Let’s count the reasons why the Malpua with Banana & Ricotta Cheese is Sinful. It is filled with whole milk Ricotta cheese, it is deep fried in ghee and then dipped in a sugar syrup.  All those things make it sinful. Now let’s see the reasons why it is oh so delicious.  Well.. all the sinful reasons!

For the above mentioned reasons I make this only once a year, on Holi – the festival of colors celebrated to mark the beginning of a new season. It is quite a fun festival to celebrate. It usually starts with making all the food for the festivity in advance as there really is no time to do something later once you start playing. And then a friend lands at your door, you open the door and the friend splashes ‘Gulal’ on you and you do the same. You try your best to not get the homes drenched in color, so when someone knocks, you just go out and play. Then you invite the friend in and share some of the goodies you made. Then you join the friend and go to another friend’s house and the circle of friends keeps getting bigger and happier. There are many stories about why Holi is celebrated, but this is the one I chose to share.

While it has been years since I last went out and played with colors, I still do make one or two traditional dishes, if not all.  It keeps me rooted to where I am from and helps make memories.

 

There are many traditional recipes to make Malpua,  the Malpua with Banana & Ricotta Cheese  is not one of them. But this is the one I love and this is the one I chose to share.

Malpua

 

Till we meet next

Stay Blessed

Ansh

 

Malpua with Banana & Ricotta Cheese

Malpua with Banana & Ricotta Cheese

Ingredients

  • 1 very ripe banana
  • 1 C whole wheat flour
  • 1 C milk
  • 3 tbs ricotta cheese
  • 1/2 tsp cardamom powder
  • ghee for frying
  • 1/4 c water if needed
  • Sugar syrup (chashni)

GIVEN RECORDS =
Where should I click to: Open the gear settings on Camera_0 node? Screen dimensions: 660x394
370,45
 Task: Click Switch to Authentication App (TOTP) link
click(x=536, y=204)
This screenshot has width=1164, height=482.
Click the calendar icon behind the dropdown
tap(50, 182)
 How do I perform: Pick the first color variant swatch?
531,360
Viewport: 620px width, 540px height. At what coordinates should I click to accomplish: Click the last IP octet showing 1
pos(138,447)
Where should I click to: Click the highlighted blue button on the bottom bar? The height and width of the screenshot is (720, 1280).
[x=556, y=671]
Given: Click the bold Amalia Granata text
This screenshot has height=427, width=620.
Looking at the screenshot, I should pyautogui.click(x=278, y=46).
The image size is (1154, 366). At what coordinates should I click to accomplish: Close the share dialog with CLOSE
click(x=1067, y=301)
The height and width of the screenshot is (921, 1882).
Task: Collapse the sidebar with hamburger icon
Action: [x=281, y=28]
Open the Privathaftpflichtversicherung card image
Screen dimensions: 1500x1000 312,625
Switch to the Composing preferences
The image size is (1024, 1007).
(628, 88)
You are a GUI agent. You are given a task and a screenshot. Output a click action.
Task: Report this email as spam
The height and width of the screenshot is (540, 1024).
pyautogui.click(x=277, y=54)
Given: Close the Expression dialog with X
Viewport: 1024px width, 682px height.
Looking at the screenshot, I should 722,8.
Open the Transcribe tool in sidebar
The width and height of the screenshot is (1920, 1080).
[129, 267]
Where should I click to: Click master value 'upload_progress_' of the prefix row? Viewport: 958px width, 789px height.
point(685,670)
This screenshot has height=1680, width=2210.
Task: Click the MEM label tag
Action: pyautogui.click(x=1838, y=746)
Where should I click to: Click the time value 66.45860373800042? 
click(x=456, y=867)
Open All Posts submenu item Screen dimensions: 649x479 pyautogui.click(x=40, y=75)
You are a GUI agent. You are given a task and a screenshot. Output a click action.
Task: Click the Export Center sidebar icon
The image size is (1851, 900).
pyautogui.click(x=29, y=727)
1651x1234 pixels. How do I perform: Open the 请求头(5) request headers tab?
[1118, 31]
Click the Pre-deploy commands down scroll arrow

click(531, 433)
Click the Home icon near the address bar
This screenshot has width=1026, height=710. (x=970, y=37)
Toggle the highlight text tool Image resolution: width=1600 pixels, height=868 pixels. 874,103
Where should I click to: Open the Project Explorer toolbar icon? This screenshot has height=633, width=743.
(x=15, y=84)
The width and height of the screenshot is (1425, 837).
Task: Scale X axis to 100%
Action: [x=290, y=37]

JOBS =
#1 From the Malpua recipe post, return the stretch from "For the above" through "but this is the one I chose to share.".
#2 Continue the Malpua recipe post from where it stops.

OUTPUTS =
#1
For the above mentioned reasons I make this only once a year, on Holi – the festival of colors celebrated to mark the beginning of a new season. It is quite a fun festival to celebrate. It usually starts with making all the food for the festivity in advance as there really is no time to do something later once you start playing. And then a friend lands at your door, you open the door and the friend splashes ‘Gulal’ on you and you do the same. You try your best to not get the homes drenched in color, so when someone knocks, you just go out and play. Then you invite the friend in and share some of the goodies you made. Then you join the friend and go to another friend’s house and the circle of friends keeps getting bigger and happier. There are many stories about why Holi is celebrated, but this is the one I chose to share.

#2
  • 2 C sugar
  • 2 C water
  • a few strands saffron
  • For garnish : - a few chopped nuts

Instructions

    Make the batter :
  1. In a bowl mash the bananas and then mix everything together.
  2. I usually just use a hand blender and mix. The consistency should be like a pancake batter, so use water if your batter looks thick.
  3. Keep this aside for about an hour.
  4. Make the (sugar syrup)
  5. In a heavy pan, put together sugar, water, cardamom powder and the saffron
  6. Bring to a boil on high heat.
  7. Once it starts boiling, switch to medium heat and let simmer until the syrup thickens – about 15 minutes
  8. At this point do a consistency check -What you want is a single thin string consistency
  9. Stir the syrup with a spoon and then lift the spoon up – lift a tiny amount of the syrup with your forefinger and press the forefinger to your thumb.
  10. Now gradually separate the thumb and the forefinger – if the sugar syrup is of ‘one string’ consistency, you should be able to see a single string between your thumb and forefinger. You do not want a thick string for the Malpua.
  11. Once you achieve this consistency, your sugar syrup is ready.
  12. Add in three to four Tbs of water to this, bring to a quick boil and keep this warm until further use.
  13. The frying
  14. Take a small wok/ medium kadai and heat ghee, you will need about a cup of ghee to heat.
  15. Once it is hot, reduce temperature to medium high and pour 1/4 C of batter into the ghee to fry.
  16. Once it fries up on one side it will be easy to flip over and cook on the other side.
  17. Remove from ghee, immerse in sugar syrup for a couple of seconds, lift up carefully and place on a wire rack or plate, garnish with dry fruits of choice.
  18. Let them rest a few minutes before serving. Best served within a couple of hours of frying. These do not store well.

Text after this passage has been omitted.